After weeks of intense debate and funding discussions, CTA planners and members of the community voted to reroute the CTA’s Red Line, which boasted over 100,000 riders per weekday in 2024, through Illinois Tech. The Red Line’s longer trains and increased traffic were deemed viable candidates to rectify the lack of noise Illinois Tech was experiencing from CTA operations. The project involves construction of new rails that lead from the Red Line’s Cermak-Chinatown station over to the Green Line’s elevated rail on State Street, new signs at the CTA’s 35th-Bronzeville-IIT station for Red Line service and transfer, new rails that lead off of the State Street elevated rail back onto the Dan Ryan Expressway, and a process to convert the Red Line’s Sox-35th station into a community garden. The one billion dollar project is to be funded by a temporary fare increase on the Brown Line and a tuition hike at Illinois Tech, whose Supreme Leader stated in an online post on LinkedIn, would “definitely one-hundred percent be reversed once funding is done, totally, trust guys” in the hours after construction began.
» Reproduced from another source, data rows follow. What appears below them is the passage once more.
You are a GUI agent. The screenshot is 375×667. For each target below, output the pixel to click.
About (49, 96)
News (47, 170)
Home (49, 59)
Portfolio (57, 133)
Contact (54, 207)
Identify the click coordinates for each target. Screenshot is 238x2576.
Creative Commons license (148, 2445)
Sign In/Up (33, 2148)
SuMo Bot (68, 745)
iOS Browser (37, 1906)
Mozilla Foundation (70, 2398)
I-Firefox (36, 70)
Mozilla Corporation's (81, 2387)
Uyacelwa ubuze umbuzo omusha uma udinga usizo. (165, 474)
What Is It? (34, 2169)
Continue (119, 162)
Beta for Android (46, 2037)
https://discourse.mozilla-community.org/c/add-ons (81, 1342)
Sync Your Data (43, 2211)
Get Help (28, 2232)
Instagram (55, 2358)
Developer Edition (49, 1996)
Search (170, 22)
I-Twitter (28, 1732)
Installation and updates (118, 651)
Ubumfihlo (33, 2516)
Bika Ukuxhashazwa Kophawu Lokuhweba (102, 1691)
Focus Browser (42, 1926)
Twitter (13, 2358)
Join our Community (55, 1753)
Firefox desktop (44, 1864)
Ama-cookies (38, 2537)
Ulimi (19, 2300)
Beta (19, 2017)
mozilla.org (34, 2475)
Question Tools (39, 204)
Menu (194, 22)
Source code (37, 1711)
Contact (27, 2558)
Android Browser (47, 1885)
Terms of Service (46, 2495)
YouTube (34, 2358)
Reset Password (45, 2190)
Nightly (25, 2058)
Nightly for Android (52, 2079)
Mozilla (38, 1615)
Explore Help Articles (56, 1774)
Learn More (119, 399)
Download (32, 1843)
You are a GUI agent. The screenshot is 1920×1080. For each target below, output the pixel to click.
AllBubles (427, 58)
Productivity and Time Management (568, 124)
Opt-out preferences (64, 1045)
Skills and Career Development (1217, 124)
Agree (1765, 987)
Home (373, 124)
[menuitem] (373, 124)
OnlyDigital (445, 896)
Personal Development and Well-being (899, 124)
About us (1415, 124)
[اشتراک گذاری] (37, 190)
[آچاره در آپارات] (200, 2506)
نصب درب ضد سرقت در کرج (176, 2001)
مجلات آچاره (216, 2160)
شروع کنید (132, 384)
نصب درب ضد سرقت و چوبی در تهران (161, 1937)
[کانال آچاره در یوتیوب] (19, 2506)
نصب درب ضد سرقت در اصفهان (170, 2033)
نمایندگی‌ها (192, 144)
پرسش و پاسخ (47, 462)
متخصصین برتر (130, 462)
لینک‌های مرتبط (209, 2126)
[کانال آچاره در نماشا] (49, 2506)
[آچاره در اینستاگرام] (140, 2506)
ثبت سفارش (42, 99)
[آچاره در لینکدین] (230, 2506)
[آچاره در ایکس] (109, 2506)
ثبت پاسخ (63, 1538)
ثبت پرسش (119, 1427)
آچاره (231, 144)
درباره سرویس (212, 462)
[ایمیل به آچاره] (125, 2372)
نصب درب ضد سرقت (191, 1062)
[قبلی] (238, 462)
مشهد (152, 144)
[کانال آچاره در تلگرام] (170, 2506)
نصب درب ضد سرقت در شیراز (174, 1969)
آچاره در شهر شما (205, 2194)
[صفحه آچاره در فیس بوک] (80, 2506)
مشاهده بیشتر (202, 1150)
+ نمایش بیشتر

Chicago residents around the city have had a mixed reaction to the project.

“I don’t get why the Brown Line has to get the fare increase,” regular Brown Line rider Charlie Brown shared over the phone. “Why not the Orange Line? My mother-in-law regularly takes that one.” When asked whether the Red or Green lines were viable picks for the fare increase, Brown stated that the idea was preposterous, since, according to Brown, neither the Red nor the Green lines had anything to do with the project.

“Personally, I think this is a great call,” Cubs fan Jared Johnson says. “Not for any specific reason related to the Rate Field being less accessible. Obviously.”

Many students at Illinois Tech have also submitted complaints, but they have been dismissed due to lack of relevance.

The RLLP is only one of many new construction projects the CTA has initiated, standing alongside a new Azure Line that will lead straight into Lake Michigan and terminate in open water, a Northside Red Line extension to link up with the Purple Line at its South Boulevard station, and a new bus route that goes through every street, for the tourists.